BONE, Circuit Judge.
Fugiani appeals from an order of the District Court dismissing his petition for review. Appellant is a native and citizen of Italy. He was admitted at New York to the United States as a non-immigrant (visitor) under Section 3(2) of the Immigration Act of 1924. On March 28, 1950, appellant married a citizen of the United States. On June 25, 1951, a warrant of arrest was issued charging that appellant was in the United States in violation of law in that after his admission as a visitor he had remained in the United States for a longer time than permitted under the law or regulations made thereunder.
A hearing was conducted on September 23, 1952, before a Special Inquiry Officer attached to the San Francisco district office of the Immigration and Naturalization Service. Appellant applied for suspension of deportation and, as an alternative form of relief, voluntary departure from the United States. At the conclusion of the hearing the Special Inquiry Officer found appellant eligible for voluntary departure from the United States.

_Word and element location records_.
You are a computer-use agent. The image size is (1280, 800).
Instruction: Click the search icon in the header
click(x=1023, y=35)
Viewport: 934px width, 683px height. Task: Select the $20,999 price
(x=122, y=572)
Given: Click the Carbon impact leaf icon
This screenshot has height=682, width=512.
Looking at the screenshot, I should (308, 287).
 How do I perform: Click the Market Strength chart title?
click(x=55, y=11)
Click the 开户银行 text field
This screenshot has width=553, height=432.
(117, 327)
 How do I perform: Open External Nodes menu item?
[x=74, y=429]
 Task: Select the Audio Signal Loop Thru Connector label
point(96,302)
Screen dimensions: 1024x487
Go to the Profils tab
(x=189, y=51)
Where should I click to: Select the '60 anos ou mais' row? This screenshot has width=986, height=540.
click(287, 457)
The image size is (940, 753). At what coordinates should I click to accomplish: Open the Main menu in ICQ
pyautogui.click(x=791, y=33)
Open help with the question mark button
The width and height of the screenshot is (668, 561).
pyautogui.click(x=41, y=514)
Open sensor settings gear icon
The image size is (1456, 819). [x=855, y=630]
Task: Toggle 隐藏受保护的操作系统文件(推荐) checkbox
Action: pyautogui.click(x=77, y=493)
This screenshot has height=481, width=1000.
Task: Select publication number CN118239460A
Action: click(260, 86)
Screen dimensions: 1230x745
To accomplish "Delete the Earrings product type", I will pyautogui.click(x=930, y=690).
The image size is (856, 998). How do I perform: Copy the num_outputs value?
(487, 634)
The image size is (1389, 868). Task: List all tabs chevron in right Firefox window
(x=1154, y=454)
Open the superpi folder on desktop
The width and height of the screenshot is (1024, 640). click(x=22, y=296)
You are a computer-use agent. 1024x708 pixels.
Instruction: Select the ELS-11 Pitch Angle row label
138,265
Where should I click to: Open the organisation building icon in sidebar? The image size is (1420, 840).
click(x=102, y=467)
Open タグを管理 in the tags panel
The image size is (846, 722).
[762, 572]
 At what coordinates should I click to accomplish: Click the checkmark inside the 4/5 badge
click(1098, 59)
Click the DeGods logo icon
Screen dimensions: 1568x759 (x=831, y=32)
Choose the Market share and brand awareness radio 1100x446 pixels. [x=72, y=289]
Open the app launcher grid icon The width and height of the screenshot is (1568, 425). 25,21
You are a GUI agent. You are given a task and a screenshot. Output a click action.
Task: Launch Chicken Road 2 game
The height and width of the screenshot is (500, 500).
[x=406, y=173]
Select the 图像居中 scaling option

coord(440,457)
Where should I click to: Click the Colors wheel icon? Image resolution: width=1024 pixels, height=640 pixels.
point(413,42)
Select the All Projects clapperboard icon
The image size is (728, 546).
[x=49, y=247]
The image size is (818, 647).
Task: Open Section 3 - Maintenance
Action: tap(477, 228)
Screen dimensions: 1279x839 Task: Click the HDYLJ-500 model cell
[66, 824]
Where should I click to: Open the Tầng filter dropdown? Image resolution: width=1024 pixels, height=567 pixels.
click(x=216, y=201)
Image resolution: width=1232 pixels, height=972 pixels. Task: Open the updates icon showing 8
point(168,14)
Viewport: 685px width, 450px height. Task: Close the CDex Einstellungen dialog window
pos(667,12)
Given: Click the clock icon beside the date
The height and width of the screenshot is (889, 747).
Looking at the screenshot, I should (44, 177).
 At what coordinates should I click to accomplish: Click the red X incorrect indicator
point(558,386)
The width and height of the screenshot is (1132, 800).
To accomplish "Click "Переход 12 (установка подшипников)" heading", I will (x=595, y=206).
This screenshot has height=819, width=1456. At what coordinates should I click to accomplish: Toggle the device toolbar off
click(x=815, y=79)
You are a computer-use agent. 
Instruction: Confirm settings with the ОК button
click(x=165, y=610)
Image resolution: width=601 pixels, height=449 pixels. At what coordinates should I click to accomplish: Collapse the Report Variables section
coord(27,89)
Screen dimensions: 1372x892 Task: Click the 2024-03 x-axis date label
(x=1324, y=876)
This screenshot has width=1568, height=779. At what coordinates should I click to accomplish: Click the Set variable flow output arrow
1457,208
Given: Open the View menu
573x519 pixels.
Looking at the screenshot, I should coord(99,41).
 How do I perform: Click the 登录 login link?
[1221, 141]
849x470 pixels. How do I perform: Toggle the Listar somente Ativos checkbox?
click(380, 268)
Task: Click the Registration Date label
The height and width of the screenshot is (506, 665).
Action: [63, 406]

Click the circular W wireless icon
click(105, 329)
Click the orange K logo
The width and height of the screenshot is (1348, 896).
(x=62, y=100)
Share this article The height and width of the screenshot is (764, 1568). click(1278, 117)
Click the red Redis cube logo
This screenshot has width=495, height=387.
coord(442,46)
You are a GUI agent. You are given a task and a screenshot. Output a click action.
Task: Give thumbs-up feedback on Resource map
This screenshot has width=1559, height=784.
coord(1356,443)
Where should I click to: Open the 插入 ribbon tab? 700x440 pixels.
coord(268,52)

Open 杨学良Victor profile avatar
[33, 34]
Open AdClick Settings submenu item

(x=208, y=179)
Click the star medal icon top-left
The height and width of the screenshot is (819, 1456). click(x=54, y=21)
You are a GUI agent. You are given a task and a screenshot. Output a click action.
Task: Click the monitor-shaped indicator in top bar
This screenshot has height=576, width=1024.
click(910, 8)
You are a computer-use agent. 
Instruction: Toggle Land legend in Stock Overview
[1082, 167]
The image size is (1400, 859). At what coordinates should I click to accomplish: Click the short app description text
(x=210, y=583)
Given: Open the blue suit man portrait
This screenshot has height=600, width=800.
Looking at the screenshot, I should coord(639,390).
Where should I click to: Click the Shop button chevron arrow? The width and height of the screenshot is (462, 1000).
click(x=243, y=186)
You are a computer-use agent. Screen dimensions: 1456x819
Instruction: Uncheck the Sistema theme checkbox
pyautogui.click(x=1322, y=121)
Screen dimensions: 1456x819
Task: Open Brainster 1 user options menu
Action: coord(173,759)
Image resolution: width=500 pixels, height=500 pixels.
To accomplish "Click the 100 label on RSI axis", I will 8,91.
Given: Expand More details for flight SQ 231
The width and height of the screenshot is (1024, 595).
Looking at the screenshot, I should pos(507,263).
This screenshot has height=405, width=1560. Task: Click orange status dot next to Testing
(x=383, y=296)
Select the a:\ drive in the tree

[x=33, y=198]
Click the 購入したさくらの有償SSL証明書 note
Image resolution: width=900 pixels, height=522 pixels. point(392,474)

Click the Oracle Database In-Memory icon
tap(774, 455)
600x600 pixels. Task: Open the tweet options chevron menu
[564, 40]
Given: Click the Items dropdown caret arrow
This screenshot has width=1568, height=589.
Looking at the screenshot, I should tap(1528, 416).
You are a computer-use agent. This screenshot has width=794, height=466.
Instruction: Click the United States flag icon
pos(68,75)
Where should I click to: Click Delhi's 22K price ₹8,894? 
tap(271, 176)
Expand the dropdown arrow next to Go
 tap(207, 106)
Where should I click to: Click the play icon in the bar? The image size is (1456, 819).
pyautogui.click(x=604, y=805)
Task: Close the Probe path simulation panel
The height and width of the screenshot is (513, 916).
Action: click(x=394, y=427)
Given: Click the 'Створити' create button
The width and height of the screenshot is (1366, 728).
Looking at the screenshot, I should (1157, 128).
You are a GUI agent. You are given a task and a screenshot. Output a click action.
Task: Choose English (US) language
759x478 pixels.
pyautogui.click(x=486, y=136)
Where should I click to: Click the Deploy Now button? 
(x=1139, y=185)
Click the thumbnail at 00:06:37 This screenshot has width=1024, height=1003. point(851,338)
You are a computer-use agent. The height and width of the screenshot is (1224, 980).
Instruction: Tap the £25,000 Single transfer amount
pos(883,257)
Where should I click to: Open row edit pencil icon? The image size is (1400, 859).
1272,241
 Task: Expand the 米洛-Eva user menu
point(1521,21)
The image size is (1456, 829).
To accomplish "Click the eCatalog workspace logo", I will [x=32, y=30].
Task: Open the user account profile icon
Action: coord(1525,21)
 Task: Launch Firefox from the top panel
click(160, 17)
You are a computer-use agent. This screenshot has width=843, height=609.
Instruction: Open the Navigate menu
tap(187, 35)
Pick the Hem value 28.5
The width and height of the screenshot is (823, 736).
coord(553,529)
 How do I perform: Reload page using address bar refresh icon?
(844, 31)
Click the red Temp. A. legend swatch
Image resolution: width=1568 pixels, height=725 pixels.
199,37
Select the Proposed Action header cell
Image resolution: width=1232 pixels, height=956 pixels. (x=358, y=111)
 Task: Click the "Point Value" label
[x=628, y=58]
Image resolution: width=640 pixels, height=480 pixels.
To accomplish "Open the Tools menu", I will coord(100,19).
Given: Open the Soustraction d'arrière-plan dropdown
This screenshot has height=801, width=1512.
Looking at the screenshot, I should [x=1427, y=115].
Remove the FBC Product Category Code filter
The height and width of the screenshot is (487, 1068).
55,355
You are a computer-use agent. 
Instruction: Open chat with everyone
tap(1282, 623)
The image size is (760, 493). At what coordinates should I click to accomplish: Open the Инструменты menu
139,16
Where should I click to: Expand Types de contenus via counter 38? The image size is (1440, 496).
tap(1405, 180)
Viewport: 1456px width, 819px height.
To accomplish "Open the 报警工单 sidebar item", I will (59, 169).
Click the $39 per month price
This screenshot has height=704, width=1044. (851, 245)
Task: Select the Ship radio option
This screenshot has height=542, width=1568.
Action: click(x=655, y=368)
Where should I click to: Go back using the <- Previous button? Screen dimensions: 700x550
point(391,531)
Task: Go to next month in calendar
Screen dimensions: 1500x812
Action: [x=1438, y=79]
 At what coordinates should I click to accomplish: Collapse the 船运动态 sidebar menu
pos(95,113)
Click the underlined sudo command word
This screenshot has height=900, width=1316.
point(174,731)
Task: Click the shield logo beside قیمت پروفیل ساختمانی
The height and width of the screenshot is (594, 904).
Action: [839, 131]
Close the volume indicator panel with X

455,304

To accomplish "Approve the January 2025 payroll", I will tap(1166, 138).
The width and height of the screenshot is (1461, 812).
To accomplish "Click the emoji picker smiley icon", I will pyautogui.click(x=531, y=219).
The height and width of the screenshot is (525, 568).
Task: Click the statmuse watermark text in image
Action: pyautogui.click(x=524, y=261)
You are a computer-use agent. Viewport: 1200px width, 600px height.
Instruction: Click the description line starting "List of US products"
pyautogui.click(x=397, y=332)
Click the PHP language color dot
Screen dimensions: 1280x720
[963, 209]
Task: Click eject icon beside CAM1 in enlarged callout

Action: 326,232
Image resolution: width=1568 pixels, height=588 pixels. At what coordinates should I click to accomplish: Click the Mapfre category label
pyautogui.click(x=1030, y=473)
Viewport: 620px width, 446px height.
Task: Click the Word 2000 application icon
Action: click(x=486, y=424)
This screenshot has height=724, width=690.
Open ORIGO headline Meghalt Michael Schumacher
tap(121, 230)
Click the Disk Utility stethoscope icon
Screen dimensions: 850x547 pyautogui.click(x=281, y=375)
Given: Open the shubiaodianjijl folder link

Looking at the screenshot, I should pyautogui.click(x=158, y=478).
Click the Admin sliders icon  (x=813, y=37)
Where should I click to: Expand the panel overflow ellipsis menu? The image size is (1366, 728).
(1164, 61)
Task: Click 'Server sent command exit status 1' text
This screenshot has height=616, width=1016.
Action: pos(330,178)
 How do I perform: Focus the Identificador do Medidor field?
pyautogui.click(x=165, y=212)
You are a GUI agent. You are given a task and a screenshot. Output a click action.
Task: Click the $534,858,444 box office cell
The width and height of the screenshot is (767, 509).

_Task list_.
1. List every full calendar date given in the court opinion.
2. Copy out the stretch of the records from the line containing "Pick the Hem value 28.5" through the line containing "I will coord(100,19).".

_Responses by task_.
1.
March 28, 1950
June 25, 1951
September 23, 1952

2.
Pick the Hem value 28.5
The width and height of the screenshot is (823, 736).
coord(553,529)
 How do I perform: Reload page using address bar refresh icon?
(844, 31)
Click the red Temp. A. legend swatch
Image resolution: width=1568 pixels, height=725 pixels.
199,37
Select the Proposed Action header cell
Image resolution: width=1232 pixels, height=956 pixels. (x=358, y=111)
 Task: Click the "Point Value" label
[x=628, y=58]
Image resolution: width=640 pixels, height=480 pixels.
To accomplish "Open the Tools menu", I will coord(100,19).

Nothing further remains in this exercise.